Please put every line of the data below into a Markdown table with two columns, Row and Data line. Number the rows in order and leave out blank lines.

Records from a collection
--- start ---

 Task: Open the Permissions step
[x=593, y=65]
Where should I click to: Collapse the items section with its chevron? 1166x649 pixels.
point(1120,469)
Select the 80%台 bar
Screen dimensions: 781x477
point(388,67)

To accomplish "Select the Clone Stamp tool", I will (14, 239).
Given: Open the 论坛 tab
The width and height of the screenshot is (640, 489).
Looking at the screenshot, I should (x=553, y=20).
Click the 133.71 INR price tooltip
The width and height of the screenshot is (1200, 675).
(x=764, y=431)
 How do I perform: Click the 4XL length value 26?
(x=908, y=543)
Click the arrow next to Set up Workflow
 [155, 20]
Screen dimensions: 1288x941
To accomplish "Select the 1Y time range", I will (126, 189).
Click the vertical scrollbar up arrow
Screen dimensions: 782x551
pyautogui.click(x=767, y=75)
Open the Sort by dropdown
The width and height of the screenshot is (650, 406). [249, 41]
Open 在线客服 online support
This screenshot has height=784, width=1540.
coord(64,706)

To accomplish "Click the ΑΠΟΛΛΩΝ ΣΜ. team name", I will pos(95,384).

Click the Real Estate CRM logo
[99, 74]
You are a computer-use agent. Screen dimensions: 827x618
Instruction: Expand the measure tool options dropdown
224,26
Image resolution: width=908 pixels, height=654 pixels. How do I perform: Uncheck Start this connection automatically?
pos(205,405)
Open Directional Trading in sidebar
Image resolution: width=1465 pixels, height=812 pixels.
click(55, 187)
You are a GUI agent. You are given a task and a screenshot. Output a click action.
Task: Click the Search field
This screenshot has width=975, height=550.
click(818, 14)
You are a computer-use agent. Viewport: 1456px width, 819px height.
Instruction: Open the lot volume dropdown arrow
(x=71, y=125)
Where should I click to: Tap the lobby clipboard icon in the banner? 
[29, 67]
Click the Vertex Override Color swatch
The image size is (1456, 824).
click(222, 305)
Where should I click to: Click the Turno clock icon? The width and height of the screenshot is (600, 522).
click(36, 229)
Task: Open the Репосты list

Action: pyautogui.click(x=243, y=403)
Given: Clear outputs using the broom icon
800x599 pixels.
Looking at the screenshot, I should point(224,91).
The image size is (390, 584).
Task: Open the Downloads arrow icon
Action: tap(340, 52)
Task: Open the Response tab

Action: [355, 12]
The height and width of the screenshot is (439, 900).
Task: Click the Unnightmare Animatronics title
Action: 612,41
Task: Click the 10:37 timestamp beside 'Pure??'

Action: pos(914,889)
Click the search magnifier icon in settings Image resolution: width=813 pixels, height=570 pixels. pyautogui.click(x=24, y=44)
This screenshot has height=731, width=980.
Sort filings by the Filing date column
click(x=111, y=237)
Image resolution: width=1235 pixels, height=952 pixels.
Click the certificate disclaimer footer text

--- end ---

Solved exercise
| Row | Data line |
|---|---|
| 1 |  Task: Open the Permissions step |
| 2 | [x=593, y=65] |
| 3 | Where should I click to: Collapse the items section with its chevron? 1166x649 pixels. |
| 4 | point(1120,469) |
| 5 | Select the 80%台 bar |
| 6 | Screen dimensions: 781x477 |
| 7 | point(388,67) |
| 8 | To accomplish "Select the Clone Stamp tool", I will (14, 239). |
| 9 | Given: Open the 论坛 tab |
| 10 | The width and height of the screenshot is (640, 489). |
| 11 | Looking at the screenshot, I should (x=553, y=20). |
| 12 | Click the 133.71 INR price tooltip |
| 13 | The width and height of the screenshot is (1200, 675). |
| 14 | (x=764, y=431) |
| 15 |  How do I perform: Click the 4XL length value 26? |
| 16 | (x=908, y=543) |
| 17 | Click the arrow next to Set up Workflow |
| 18 |  [155, 20] |
| 19 | Screen dimensions: 1288x941 |
| 20 | To accomplish "Select the 1Y time range", I will (126, 189). |
| 21 | Click the vertical scrollbar up arrow |
| 22 | Screen dimensions: 782x551 |
| 23 | pyautogui.click(x=767, y=75) |
| 24 | Open the Sort by dropdown |
| 25 | The width and height of the screenshot is (650, 406). [249, 41] |
| 26 | Open 在线客服 online support |
| 27 | This screenshot has height=784, width=1540. |
| 28 | coord(64,706) |
| 29 | To accomplish "Click the ΑΠΟΛΛΩΝ ΣΜ. team name", I will pos(95,384). |
| 30 | Click the Real Estate CRM logo |
| 31 | [99, 74] |
| 32 | You are a computer-use agent. Screen dimensions: 827x618 |
| 33 | Instruction: Expand the measure tool options dropdown |
| 34 | 224,26 |
| 35 | Image resolution: width=908 pixels, height=654 pixels. How do I perform: Uncheck Start this connection automatically? |
| 36 | pos(205,405) |
| 37 | Open Directional Trading in sidebar |
| 38 | Image resolution: width=1465 pixels, height=812 pixels. |
| 39 | click(55, 187) |
| 40 | You are a GUI agent. You are given a task and a screenshot. Output a click action. |
| 41 | Task: Click the Search field |
| 42 | This screenshot has width=975, height=550. |
| 43 | click(818, 14) |
| 44 | You are a computer-use agent. Viewport: 1456px width, 819px height. |
| 45 | Instruction: Open the lot volume dropdown arrow |
| 46 | (x=71, y=125) |
| 47 | Where should I click to: Tap the lobby clipboard icon in the banner?  |
| 48 | [29, 67] |
| 49 | Click the Vertex Override Color swatch |
| 50 | The image size is (1456, 824). |
| 51 | click(222, 305) |
| 52 | Where should I click to: Click the Turno clock icon? The width and height of the screenshot is (600, 522). |
| 53 | click(36, 229) |
| 54 | Task: Open the Репосты list |
| 55 | Action: pyautogui.click(x=243, y=403) |
| 56 | Given: Clear outputs using the broom icon |
| 57 | 800x599 pixels. |
| 58 | Looking at the screenshot, I should point(224,91). |
| 59 | The image size is (390, 584). |
| 60 | Task: Open the Downloads arrow icon |
| 61 | Action: tap(340, 52) |
| 62 | Task: Open the Response tab |
| 63 | Action: [355, 12] |
| 64 | The height and width of the screenshot is (439, 900). |
| 65 | Task: Click the Unnightmare Animatronics title |
| 66 | Action: 612,41 |
| 67 | Task: Click the 10:37 timestamp beside 'Pure??' |
| 68 | Action: pos(914,889) |
| 69 | Click the search magnifier icon in settings Image resolution: width=813 pixels, height=570 pixels. pyautogui.click(x=24, y=44) |
| 70 | This screenshot has height=731, width=980. |
| 71 | Sort filings by the Filing date column |
| 72 | click(x=111, y=237) |
| 73 | Image resolution: width=1235 pixels, height=952 pixels. |
| 74 | Click the certificate disclaimer footer text |